The larger bus companies are organised mainly into franchised management companies (along the lines of National Express in the UK) so don't actually own any assets. There are several main operators such as KBS (dark and light blue) and Citihoppa (light green) which, if you wish to travel by bus, stick to these companies and the bigger buses.
Routes are mainly radial, that is they start in the city centre at a terminal or "bus stage" and then work out along vaguely agreed routes to a terminal in the suburbs. As buses wait at the start to fill up before moving off getting a seat can be somewhat difficult during its route. This gets worse at peak periods, at busy time or when it rains.

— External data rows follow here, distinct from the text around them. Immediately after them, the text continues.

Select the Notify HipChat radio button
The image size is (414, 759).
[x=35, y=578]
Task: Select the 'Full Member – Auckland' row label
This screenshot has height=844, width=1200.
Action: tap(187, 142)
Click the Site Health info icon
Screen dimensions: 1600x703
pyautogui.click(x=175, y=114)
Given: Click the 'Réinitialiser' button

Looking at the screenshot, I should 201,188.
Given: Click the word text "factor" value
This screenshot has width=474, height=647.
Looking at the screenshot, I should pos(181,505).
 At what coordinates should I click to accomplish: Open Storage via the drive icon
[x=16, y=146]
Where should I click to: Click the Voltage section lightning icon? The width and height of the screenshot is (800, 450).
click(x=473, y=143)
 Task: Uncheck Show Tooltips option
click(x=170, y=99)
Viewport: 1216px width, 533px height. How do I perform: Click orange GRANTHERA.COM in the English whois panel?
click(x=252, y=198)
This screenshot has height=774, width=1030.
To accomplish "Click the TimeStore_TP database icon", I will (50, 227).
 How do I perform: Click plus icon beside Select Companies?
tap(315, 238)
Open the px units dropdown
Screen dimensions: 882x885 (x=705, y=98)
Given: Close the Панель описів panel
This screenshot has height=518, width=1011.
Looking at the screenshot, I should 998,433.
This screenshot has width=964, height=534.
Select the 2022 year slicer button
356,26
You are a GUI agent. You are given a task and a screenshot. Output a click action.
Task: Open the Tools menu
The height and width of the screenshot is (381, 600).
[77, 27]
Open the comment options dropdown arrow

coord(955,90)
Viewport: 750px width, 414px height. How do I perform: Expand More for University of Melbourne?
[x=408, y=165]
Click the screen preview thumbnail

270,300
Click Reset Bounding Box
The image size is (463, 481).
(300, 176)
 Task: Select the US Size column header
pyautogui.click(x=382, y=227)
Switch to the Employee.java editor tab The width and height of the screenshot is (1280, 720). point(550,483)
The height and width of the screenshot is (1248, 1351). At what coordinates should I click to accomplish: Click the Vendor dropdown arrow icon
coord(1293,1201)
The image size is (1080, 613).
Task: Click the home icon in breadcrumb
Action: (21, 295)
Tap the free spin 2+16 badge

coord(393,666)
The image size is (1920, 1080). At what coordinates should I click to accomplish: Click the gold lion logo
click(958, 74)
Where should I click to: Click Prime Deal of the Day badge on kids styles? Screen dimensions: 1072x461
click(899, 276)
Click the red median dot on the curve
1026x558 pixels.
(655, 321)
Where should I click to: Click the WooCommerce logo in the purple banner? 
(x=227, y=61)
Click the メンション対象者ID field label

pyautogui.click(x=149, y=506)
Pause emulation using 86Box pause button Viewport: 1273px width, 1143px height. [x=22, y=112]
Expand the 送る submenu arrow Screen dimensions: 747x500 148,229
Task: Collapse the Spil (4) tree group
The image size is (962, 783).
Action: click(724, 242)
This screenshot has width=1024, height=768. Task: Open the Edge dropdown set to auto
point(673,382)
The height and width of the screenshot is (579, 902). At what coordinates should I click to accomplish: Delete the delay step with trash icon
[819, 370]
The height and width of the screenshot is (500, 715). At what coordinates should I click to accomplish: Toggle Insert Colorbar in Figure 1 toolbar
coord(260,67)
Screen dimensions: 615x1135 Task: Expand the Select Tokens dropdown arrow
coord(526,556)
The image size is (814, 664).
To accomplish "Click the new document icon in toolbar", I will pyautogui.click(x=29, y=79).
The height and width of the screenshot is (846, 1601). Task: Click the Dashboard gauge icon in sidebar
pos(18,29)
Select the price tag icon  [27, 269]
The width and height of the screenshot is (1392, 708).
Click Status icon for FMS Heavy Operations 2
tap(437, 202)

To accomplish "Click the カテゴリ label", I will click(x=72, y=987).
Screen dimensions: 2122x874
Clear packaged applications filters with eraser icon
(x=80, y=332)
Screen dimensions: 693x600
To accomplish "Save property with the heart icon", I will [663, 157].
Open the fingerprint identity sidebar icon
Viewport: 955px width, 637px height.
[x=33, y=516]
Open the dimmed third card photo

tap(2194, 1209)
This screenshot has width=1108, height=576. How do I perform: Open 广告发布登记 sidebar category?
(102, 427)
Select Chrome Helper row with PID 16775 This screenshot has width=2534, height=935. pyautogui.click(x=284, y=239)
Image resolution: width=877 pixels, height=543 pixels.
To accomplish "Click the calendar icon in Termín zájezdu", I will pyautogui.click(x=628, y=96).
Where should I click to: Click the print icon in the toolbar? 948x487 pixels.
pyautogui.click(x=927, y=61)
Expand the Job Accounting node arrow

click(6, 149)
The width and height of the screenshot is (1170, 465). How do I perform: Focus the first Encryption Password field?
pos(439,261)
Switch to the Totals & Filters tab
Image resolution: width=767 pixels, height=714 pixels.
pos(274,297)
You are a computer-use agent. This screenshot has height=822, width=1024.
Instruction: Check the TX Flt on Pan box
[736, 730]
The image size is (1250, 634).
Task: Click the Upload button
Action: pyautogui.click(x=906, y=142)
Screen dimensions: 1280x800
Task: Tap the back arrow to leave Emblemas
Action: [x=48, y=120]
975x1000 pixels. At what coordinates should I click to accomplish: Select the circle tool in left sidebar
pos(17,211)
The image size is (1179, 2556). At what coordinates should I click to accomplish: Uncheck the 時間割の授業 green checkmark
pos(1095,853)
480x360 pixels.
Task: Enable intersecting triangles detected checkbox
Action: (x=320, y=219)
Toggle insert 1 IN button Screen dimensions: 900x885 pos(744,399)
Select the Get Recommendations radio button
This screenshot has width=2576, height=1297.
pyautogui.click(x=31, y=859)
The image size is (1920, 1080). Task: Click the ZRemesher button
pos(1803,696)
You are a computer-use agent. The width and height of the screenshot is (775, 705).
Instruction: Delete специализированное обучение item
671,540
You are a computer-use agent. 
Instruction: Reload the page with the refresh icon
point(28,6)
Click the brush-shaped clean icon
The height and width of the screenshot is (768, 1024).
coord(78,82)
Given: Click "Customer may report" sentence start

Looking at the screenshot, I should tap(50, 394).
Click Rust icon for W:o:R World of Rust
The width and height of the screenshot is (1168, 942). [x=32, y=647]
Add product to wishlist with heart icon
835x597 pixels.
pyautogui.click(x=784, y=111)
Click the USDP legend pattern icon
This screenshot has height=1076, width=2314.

The law does not permit any standing passengers on any bus or matatu. It also requires a conductor and a driver to be present on all buses.
Fares are more expensive at peak periods, when it rains or if you're not local and paid in cash. Fares should not exceed 100 shilling for a ride almost anywhere and for inner suburbs expect 40 shilling - give exact change or you pay more - and no ticket can be expected.
There is no published passenger information on routes etc for passengers. The only map in existance has been compiled by Digital Matatus and is largely correct (although many different companies tend to operate one route with minor variations).
There is no evidence about maintenance, operator licencing, driver licencing and depot facilities for any company, particulary the matatus. You have been warned!